Investor Relations
1854 Motors commercializes our own sodium ion battery technology through automotive application, creating the first Western company to bring production-ready sodium-ion EVs to market.
The WHY
Forty thousand children are in cobalt mines right now in the Democratic Republic of Congo. They're there because your lithium-ion battery was cheaper than the alternative. We're building the alternative.
Our own sodium ion battery technology removes that choice. It's cheaper. It works better in cold climates. It's more ethical. It's faster to market. And it's proven globally.
We're not asking you to choose ethics over profit. We're saying that choosing our own sodium ion battery technology means you choose both.
The Opportunity
We're entering a market that doesn't yet exist in the West. Our own sodium ion battery technology is proven globally—CATL and BYD are already shipping thousands of vehicles in China. But no Western OEM has commercialized this technology yet. That's the opportunity.
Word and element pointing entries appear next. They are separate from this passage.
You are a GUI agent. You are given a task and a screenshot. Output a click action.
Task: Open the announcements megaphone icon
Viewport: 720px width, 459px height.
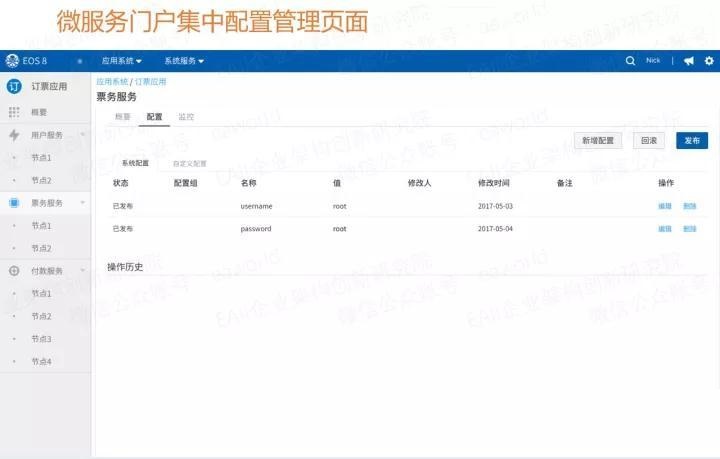(x=689, y=61)
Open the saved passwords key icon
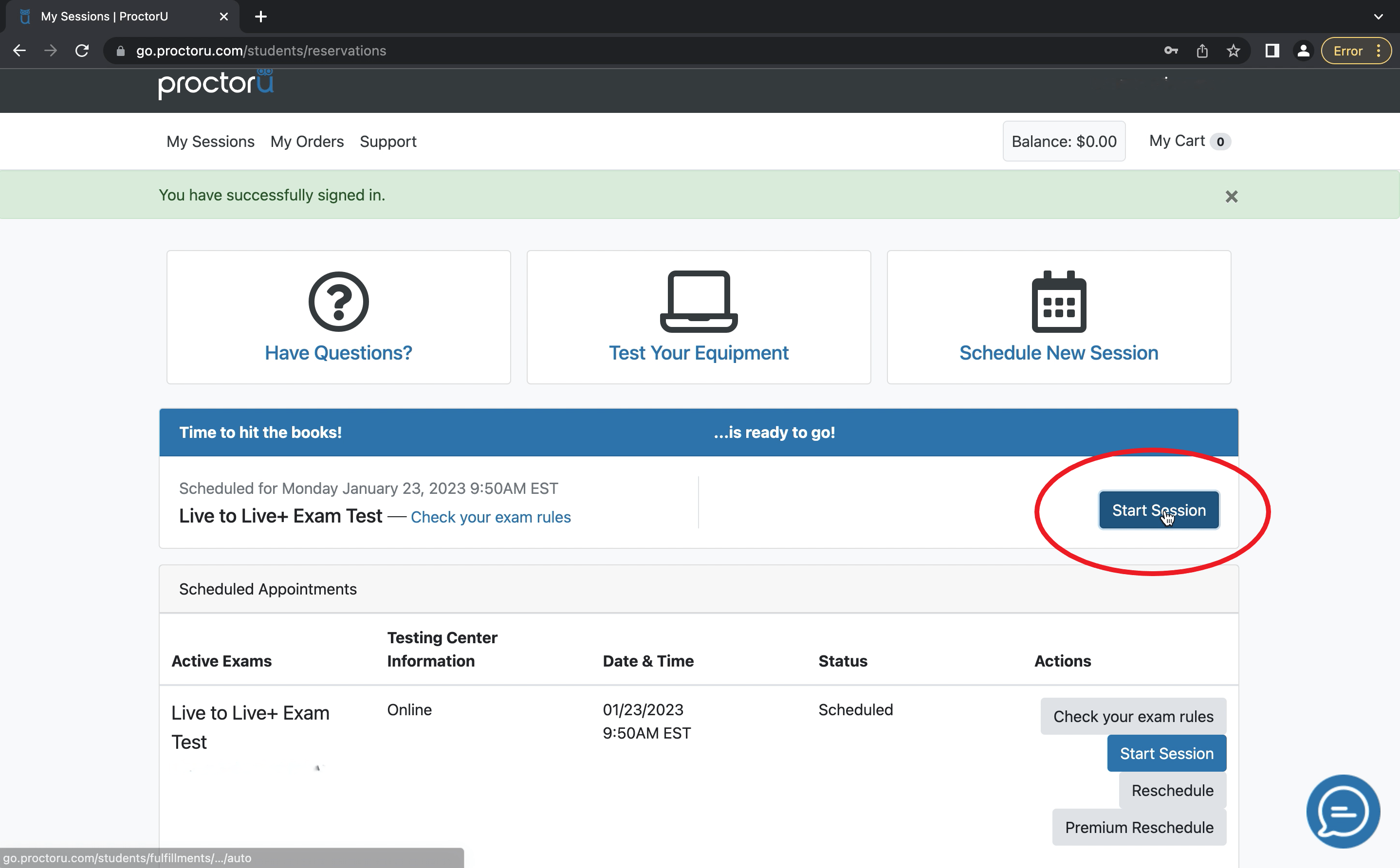Screen dimensions: 1400x868 [1171, 51]
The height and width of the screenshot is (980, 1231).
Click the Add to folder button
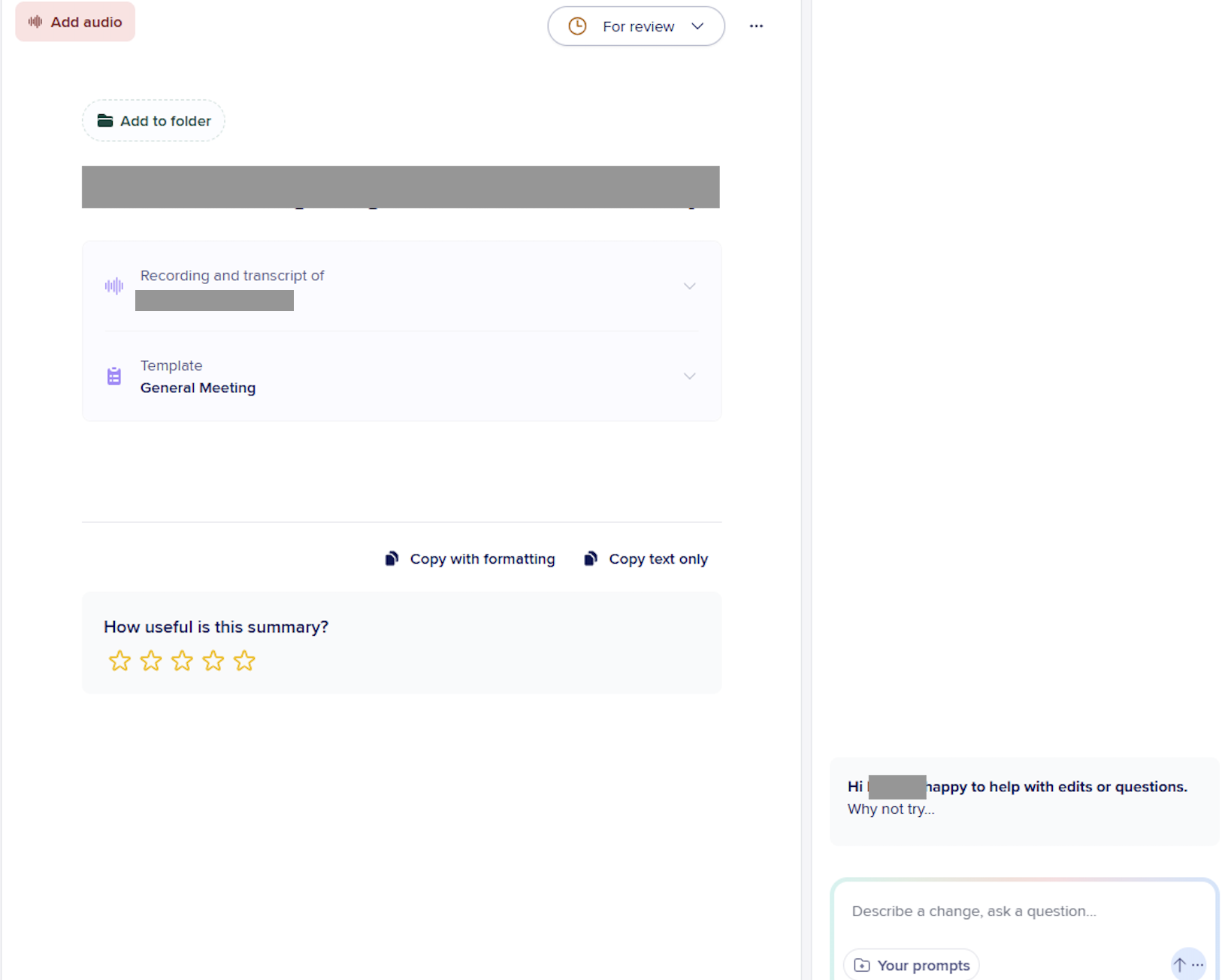click(153, 120)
Cold-climate EV performance is a hard problem. Lithium-ion batteries lose 40-50% capacity in subzero conditions. Our own sodium ion battery technology maintains 88% capacity retention at -20°C. That's a 25-30% real-world advantage where it matters most—in the conditions where EV adoption is expanding fastest.
The Technology
Our own sodium ion battery technology is built on CATL-validated cell chemistry at 30 GWh production scale, achieving $19/kWh cell costs globally. We've developed proprietary thermal management systems and vehicle integration protocols that make this technology production-ready in automotive applications. We hold 65+ patent applications across battery chemistry, thermal management, manufacturing processes, and vehicle integration—creating a defensible moat that competitors cannot replicate.
Our own sodium ion battery technology delivers measurable advantages:
88% capacity retention at -20°C (versus 55-70% for lithium-ion competitors)
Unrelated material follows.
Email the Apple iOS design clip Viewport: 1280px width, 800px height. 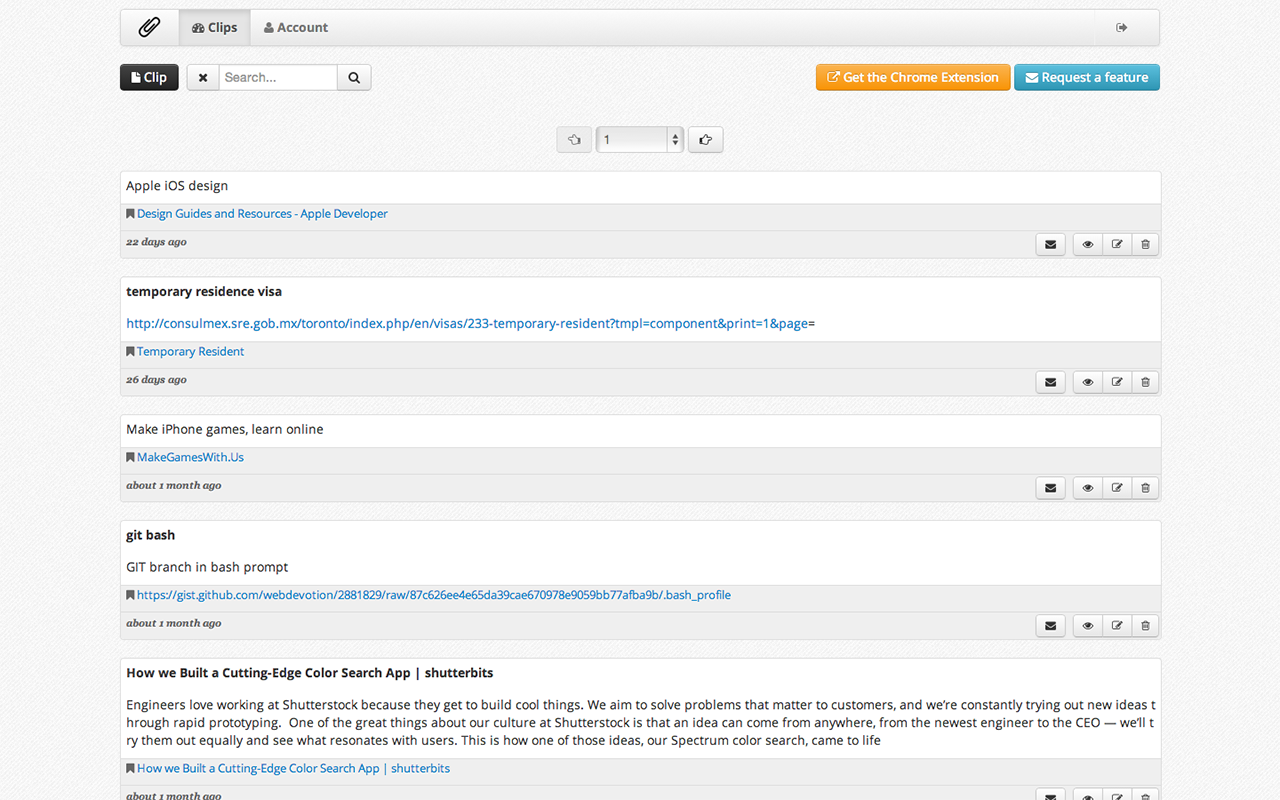[x=1050, y=244]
300-mile range with less than 15-minute fast charging
10,000+ cycle life, providing 7x longer battery lifespan than lithium-ion
Complete elimination of cobalt and lithium extraction, removing child labor from our supply chain
35-40% lower COGS per vehicle ($10,800 additional gross profit per vehicle versus lithium-ion competitors).
The Platform
The Pierce
The Pierce is our entry vehicle—a purpose-built electric pickup truck designed for cold-weather superiority and ethical construction. But The Pierce is the validation vehicle for our broader platform. Our own sodium ion battery technology creates expansion opportunities beyond automotive into stationary energy storage, grid applications, and consumer electronics markets totaling $158 billion in TAM.
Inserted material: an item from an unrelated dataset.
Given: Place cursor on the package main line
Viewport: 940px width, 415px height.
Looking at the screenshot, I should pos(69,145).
We call this our "Trojan Horse" strategy. Build vehicles to prove the technology works at scale. Then license our own sodium ion battery technology and thermal management systems to OEMs, stationary storage manufacturers, and grid operators. Vehicle applications provide real-world validation that pure-play battery companies cannot achieve. This creates licensing opportunities and expansion potential while building brand credibility with consumers who value ethical technology choices.
The market Position
We're not positioning our own sodium ion battery technology as a replacement for lithium-ion. We're positioning it as the dominant technology for cold-climate markets representing 60% of the US population. Minnesota, Wisconsin, Michigan, and the Northeast represent a $214 billion addressable market for EVs specifically designed for winter performance. Legacy OEMs require 3-5 years and $200-400M per platform to retool. We're production-ready in 18-24 months with $61M capital requirement.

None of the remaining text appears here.